Dany Nicolas, BLAMM et Yohann Francoz, trois artistes du Québec, ont collaboré pour une petite tournée à travers la province. Alors que leurs styles sont assez variés, leur écriture et la façon dont ils voient la vie avec humour se retrouvent.
Pour cette tournée, ils ont partagé leurs chansons d’une manière spontanée, l’instrumentation étant plus intime et influencée par la touche de chacun. Par exemple, pour leur dernier spectacle, à la Librairie Saint-Jean-Baptiste, à Québec, ils étaient complètement acoustiques sans micro, quelque chose qui n’est pas toujours le cas. Dany Nicolas a joué de la contrebasse, BLAMM a joué de la trompette et Yohann Francoz a joué de la guitare et du violon. Pour leurs propres chansons, ils chantaient avec une guitare (guitare ténor pour BLAMM) à la main. À la fin du show, Dany Nicolas a demandé aux spectateurs de choisir une chanson. C’était Coups d’pied au cœur, qui était interprété avec des solos improvisés de BLAMM à la trompette, ainsi que les voix chaleureuses des gens dans la petite salle.

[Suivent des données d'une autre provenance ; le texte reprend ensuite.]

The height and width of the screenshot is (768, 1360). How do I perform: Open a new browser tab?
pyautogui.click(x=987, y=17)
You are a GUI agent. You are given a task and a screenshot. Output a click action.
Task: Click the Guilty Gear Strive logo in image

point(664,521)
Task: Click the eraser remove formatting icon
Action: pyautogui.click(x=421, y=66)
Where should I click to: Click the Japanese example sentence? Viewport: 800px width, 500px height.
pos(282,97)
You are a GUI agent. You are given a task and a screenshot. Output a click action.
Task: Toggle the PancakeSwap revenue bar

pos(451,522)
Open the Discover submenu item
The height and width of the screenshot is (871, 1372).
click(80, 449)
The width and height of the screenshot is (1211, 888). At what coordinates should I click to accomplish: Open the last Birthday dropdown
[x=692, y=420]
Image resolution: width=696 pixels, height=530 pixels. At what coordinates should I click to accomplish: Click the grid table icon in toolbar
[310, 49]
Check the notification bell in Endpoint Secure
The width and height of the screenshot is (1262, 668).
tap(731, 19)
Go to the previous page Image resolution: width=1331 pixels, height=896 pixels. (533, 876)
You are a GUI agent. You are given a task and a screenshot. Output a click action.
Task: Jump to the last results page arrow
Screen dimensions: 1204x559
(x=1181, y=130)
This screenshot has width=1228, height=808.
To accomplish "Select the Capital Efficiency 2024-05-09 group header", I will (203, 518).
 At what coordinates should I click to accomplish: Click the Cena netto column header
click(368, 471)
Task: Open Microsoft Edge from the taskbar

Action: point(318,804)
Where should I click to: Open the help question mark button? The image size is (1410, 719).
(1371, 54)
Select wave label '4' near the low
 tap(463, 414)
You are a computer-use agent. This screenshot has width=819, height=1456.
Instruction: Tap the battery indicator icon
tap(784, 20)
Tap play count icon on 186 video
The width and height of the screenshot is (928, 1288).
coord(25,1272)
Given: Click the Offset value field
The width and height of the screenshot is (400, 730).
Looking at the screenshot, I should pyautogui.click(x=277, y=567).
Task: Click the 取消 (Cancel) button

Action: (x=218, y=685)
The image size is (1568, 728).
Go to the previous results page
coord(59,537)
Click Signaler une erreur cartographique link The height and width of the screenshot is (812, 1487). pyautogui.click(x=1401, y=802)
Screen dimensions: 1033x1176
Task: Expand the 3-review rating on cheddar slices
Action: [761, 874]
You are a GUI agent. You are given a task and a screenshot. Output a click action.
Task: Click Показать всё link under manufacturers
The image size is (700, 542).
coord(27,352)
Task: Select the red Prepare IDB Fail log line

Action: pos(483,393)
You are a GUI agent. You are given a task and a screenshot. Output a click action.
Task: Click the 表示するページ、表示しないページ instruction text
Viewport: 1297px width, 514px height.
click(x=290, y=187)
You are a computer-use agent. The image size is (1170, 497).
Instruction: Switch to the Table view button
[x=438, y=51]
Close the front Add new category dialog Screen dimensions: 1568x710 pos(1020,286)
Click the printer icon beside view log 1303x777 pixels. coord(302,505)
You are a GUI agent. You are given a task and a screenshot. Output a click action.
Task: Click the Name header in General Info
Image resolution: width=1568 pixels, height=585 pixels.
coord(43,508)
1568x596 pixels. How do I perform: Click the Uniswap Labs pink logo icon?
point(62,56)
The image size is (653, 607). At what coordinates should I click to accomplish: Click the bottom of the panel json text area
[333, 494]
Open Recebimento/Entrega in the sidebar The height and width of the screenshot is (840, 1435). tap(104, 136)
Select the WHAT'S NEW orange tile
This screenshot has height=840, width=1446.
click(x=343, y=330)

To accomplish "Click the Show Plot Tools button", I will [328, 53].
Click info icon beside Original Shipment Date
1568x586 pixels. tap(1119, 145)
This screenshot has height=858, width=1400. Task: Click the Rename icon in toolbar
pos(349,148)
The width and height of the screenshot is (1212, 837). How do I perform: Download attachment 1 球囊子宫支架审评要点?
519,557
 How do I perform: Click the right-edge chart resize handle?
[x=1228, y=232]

Le résultat de ce trio et de cette tournée est une belle opportunité de découvrir ces artistes. Ou, si les gens aux spectacles connaissaient déjà les chansons originales, découvrir davantage ce qu’ils peuvent faire avec la musique.
On a parlé avec Dany Nicolas, BLAMM et Yohann Francoz avant leur spectacle à la Librairie Saint-Jean-Baptiste de Québec, le 22 août dernier, pour en savoir plus sur le projet et la tournée qui vient de se terminer.


Pourriez-vous vous présenter et parler de votre approche de la musique? Même si vos styles sont un peu différents, les textes et les narratives font une grande partie de vos chansons.
BLAMM: Je fais des chansons originales, mais mon background est beaucoup dans le jazz traditionnel de La Nouvelle-Orléans et un peu dans la musique d’Europe de l’Ouest. Dans les textes, c’est très québécois avec beaucoup d’anecdotes qui mélangent le banal avec la poésie.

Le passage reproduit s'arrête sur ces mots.